The premiere of Brad Fraser’s new play ‘Kill Me Now’ at the Park Theatre does not flinch from the pain of living with severe physical disabilities and caring for those we love. The familiar refrain ‘It’s not fair’ loses the whine and takes on a chilling truth in this ground-breaking production. More dark than comedy – it is shared humanity that holds this motley crew of struggling beings together.

Fraser asks a lot of familiar questions about life, death and desire and some less familiar – should we assist our desperate father to die if he is already dying inside, is it OK to drink whisky anytime of day when in extreme pain, is it a kindness to 'jerk off' your son if he’s tortured by the fact he cant do it himself?

Running at 1hr 50 minutes with no interval, the theatre gradually shrinks into a hot dark space where the unbearable becomes the norm and inappropriate behaviour becomes essential relief. For the audience as well as the characters as humour becomes a life-line in the ever deepening waters of despair.

Greg Wise as Jake and Oliver Gomm as Joey give harrowing, physical performances while Rowdy convincingly realised by Jack McMullen offers far more than light relief with his open heart and irresistible ebullience – ‘I’m mildy retarded and well hung – how can you resist?’ Female roles Robyn and Twyla played by Anna Wison-Jones and Charlotte Harwood did not seem quite as well realised and their trajectories not entirely convincing but refreshingly, every single character was warm and likeable.

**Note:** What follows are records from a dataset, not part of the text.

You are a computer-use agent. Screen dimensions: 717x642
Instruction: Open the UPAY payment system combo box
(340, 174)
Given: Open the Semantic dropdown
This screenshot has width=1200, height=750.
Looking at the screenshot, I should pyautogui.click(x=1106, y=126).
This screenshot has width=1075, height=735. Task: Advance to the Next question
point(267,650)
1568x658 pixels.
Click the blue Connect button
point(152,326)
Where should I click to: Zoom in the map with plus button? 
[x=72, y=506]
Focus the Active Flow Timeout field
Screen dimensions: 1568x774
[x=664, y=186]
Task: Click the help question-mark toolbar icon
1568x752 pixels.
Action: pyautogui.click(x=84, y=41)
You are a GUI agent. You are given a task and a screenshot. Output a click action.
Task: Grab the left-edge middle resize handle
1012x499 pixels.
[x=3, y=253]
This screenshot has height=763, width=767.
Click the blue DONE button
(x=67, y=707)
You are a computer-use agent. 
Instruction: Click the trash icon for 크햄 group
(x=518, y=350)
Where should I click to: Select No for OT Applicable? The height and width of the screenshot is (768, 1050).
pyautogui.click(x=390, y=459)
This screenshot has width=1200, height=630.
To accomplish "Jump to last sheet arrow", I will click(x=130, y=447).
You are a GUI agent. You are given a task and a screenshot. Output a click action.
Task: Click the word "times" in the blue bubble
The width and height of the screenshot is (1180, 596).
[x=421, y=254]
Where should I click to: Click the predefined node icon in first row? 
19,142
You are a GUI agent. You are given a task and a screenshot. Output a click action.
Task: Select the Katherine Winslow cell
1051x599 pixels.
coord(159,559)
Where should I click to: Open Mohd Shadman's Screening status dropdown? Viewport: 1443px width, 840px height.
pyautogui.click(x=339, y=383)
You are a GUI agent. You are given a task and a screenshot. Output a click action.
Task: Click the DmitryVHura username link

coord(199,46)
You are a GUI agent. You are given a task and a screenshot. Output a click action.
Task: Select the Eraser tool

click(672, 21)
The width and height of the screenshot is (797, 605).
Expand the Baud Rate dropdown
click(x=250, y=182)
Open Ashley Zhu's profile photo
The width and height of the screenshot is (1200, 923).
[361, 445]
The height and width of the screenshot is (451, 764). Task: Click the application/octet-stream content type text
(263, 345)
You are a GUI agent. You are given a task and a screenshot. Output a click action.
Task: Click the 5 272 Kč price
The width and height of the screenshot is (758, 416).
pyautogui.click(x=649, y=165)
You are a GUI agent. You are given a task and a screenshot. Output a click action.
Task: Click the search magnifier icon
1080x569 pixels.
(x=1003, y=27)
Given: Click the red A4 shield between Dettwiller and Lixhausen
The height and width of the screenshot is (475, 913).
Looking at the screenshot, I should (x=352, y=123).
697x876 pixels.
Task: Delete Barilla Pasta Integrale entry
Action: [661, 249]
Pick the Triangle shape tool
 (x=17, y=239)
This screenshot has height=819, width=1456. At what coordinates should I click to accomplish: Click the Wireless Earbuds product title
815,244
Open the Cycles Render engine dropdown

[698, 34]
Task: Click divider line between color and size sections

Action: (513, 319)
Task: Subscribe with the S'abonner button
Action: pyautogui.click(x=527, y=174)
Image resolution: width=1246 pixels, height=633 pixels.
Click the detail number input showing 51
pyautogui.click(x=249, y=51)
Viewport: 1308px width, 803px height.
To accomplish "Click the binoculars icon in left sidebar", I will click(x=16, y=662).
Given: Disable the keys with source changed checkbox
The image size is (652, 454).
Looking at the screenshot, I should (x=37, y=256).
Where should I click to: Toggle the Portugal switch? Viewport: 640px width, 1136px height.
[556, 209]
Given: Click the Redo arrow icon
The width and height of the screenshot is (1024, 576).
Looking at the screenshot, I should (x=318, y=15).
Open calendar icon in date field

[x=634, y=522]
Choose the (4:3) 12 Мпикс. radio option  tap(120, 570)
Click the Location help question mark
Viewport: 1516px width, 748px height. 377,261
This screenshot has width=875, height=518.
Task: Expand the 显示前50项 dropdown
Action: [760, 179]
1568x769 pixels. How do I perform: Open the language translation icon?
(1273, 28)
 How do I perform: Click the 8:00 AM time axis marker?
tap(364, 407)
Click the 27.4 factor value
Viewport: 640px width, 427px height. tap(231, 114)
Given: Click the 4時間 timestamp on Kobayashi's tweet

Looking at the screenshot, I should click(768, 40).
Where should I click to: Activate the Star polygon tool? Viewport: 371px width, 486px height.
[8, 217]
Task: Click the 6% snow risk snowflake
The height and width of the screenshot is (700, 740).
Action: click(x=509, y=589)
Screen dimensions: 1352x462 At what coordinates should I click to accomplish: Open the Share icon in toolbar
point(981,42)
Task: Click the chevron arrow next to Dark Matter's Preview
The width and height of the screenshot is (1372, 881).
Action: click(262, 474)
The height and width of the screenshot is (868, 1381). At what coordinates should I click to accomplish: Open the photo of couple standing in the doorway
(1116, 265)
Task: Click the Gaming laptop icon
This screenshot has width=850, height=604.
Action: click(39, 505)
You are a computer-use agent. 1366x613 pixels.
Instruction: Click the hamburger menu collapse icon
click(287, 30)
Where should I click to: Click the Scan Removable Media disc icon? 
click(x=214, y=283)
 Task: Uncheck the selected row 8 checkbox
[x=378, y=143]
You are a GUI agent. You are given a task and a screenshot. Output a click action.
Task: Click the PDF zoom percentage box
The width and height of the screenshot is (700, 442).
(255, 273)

In such an intimate space the visceral experience of the exhausted, twisted bodies of the father and son dominate the drama and dictate the action just as they overwhelmed the lives of those around them. It is in this sense brilliantly theatrical, and utterly engaging. Contemporary it may be but there is more than a whiff of Beckett about the way the characters are trapped in their bodies, totally dependent on each other and at times very funny.

Despite the powerful physicality, the drama is at its most touching when the bodies seem to disappear and you see for a moment that it is a father son story that has been told many times before. Joey is reaching adulthood and before long he will take his fathers place in the world. I can only applaud Fraser, the cast and the whole creative team for bringing this hard-hitting drama to life.

By Brad Fraser

19 February – 29 March

Cast: Oliver Gomm (Joey), Charlotte Harwood (Twyla), Jack McMullen (Rowdy), Anna Wilson-Jones (Robyn), Greg Wise (Jake).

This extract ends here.